**Your goal**
Identify every line in the rows below that contains the word "Settings", and copy each of those lines in full.

···

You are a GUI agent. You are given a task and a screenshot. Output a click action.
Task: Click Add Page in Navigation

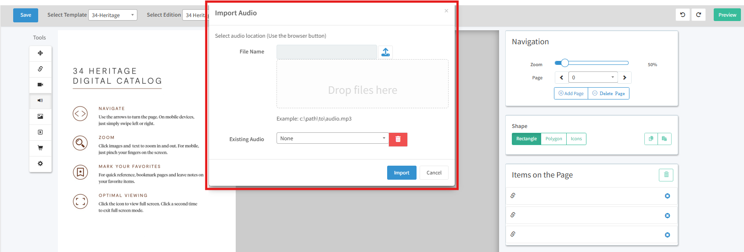tap(571, 94)
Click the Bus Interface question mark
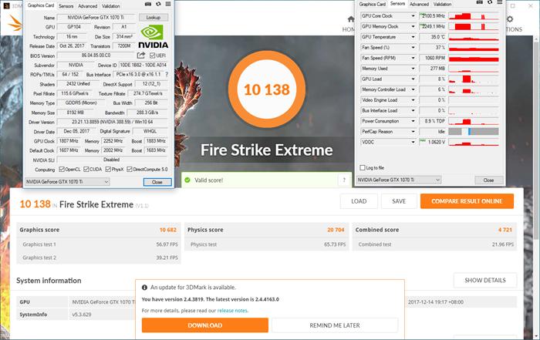This screenshot has height=340, width=540. 167,74
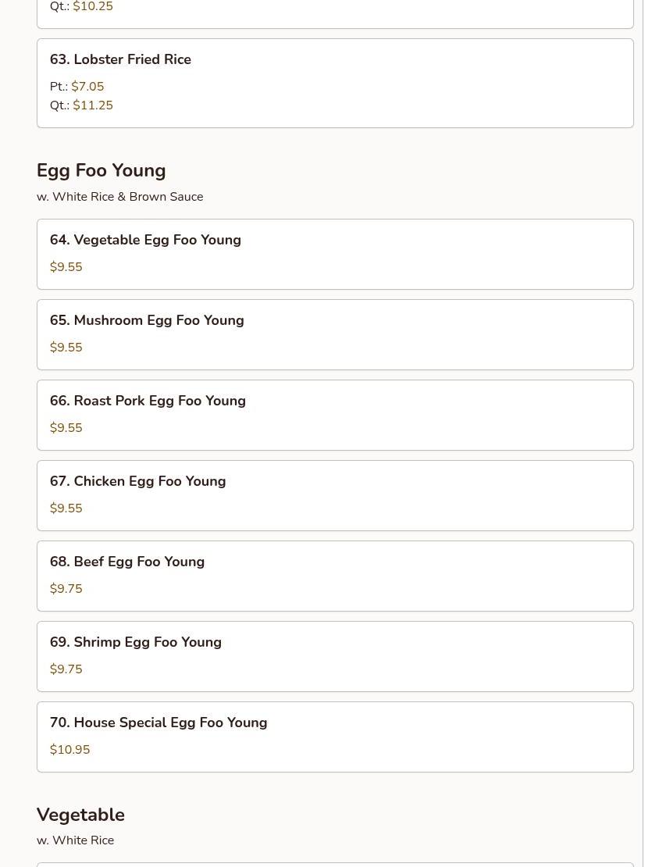
Task: Select the pint price $7.05 for Lobster Fried Rice
Action: tap(87, 87)
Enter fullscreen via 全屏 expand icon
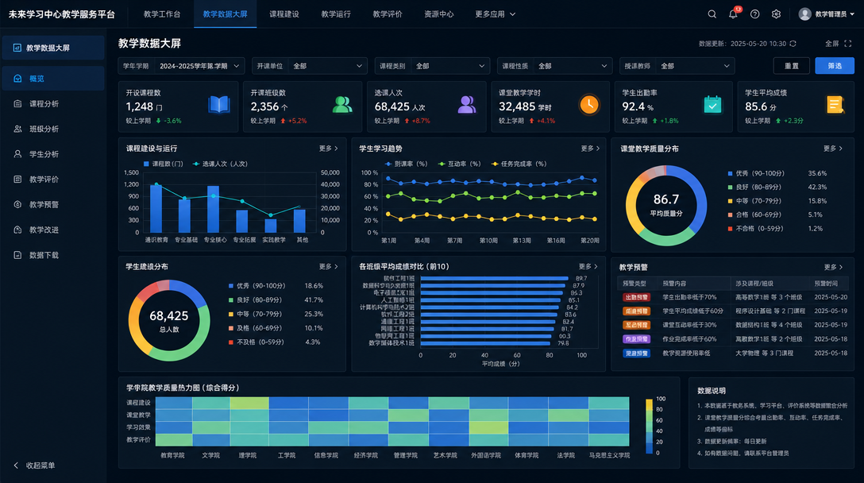This screenshot has width=864, height=483. click(x=847, y=44)
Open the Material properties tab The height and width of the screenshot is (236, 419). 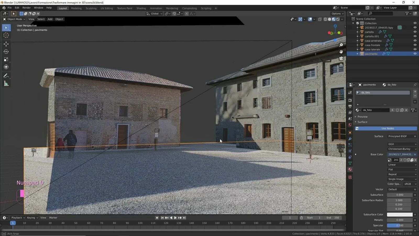coord(350,169)
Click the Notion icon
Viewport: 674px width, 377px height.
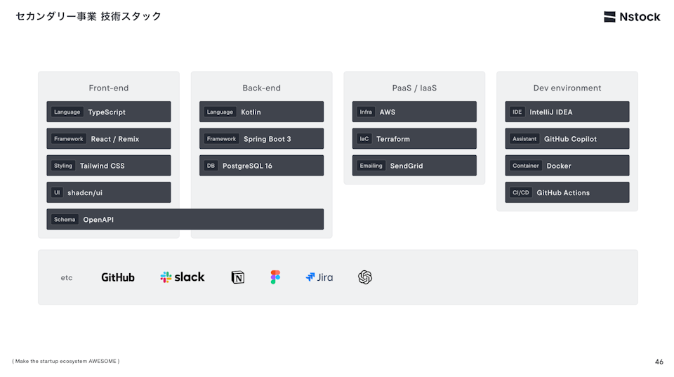click(x=238, y=277)
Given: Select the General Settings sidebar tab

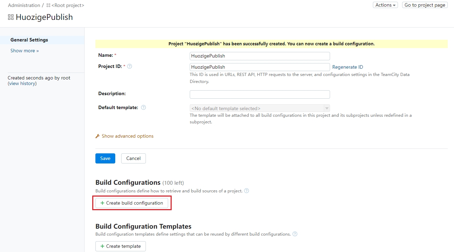Looking at the screenshot, I should pos(29,40).
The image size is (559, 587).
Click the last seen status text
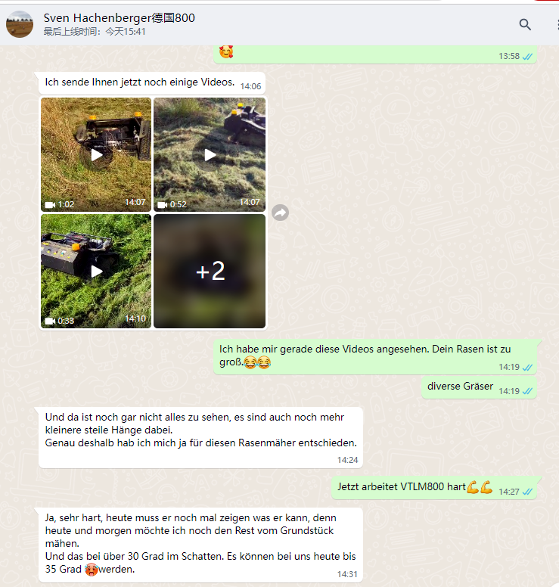point(95,32)
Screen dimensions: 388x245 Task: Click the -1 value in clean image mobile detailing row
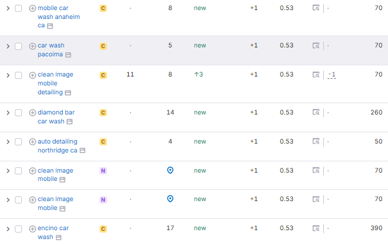pos(332,75)
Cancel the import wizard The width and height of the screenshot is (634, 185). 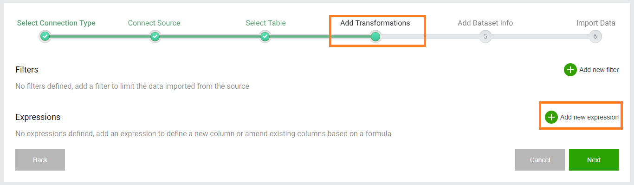540,160
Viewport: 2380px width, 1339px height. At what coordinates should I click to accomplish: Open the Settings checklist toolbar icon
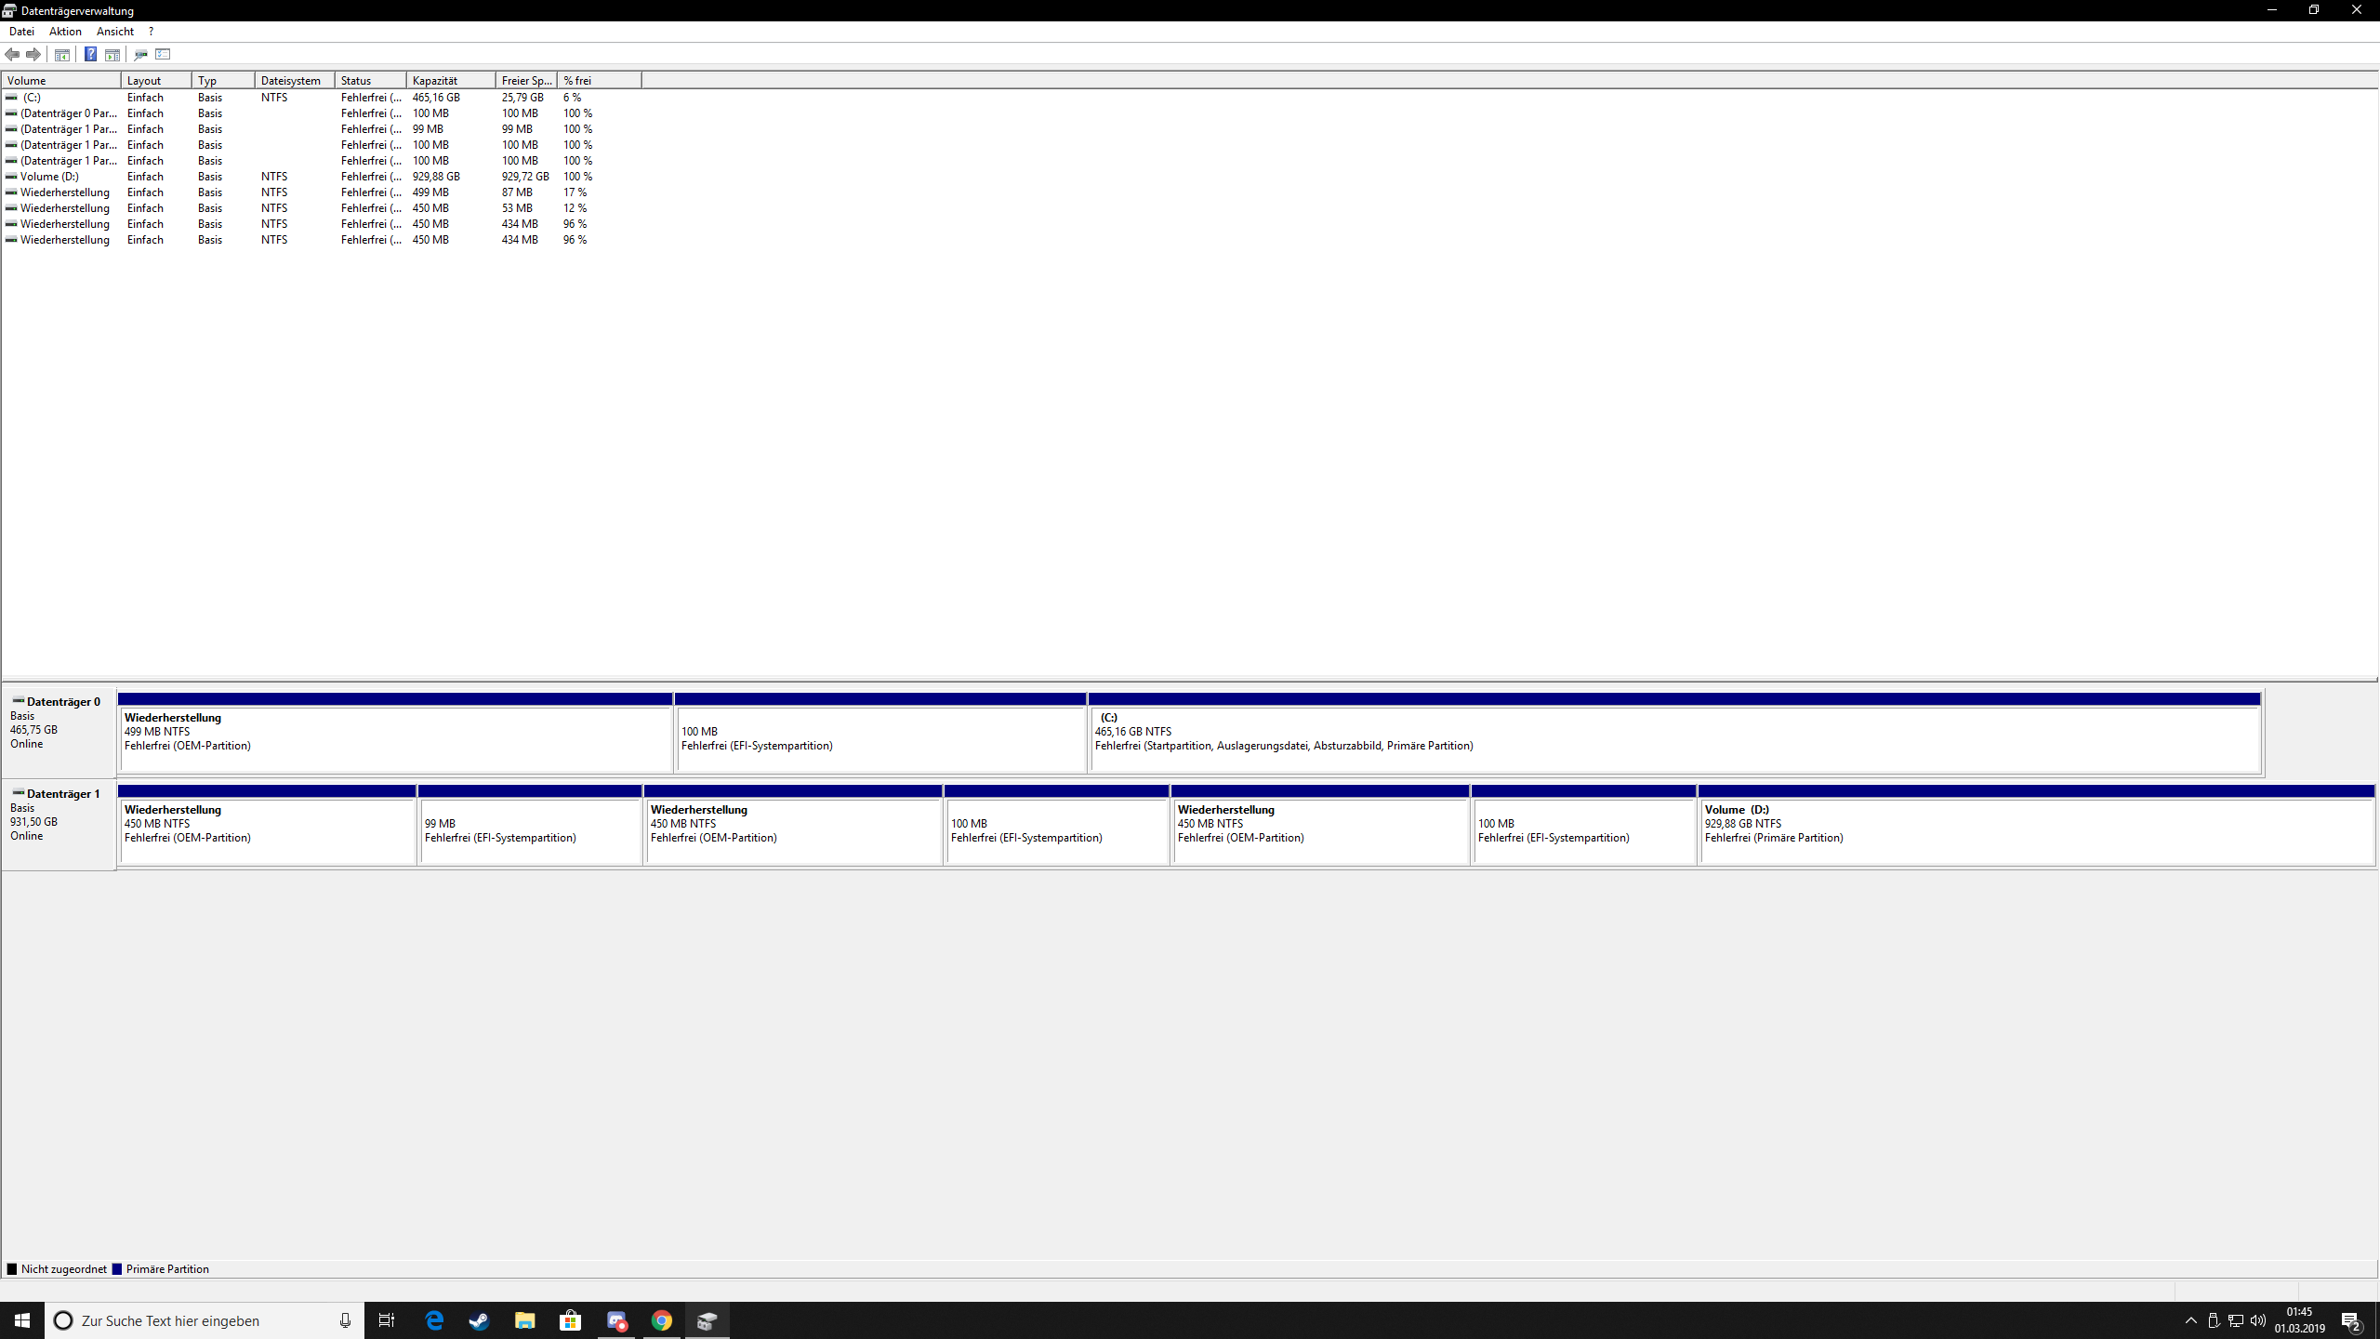pos(164,54)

···

**Task output**
Given: Select the General Settings sidebar tab
Viewport: 2380px width, 1339px height. At what coordinates should I click to accomplish: Open the Settings checklist toolbar icon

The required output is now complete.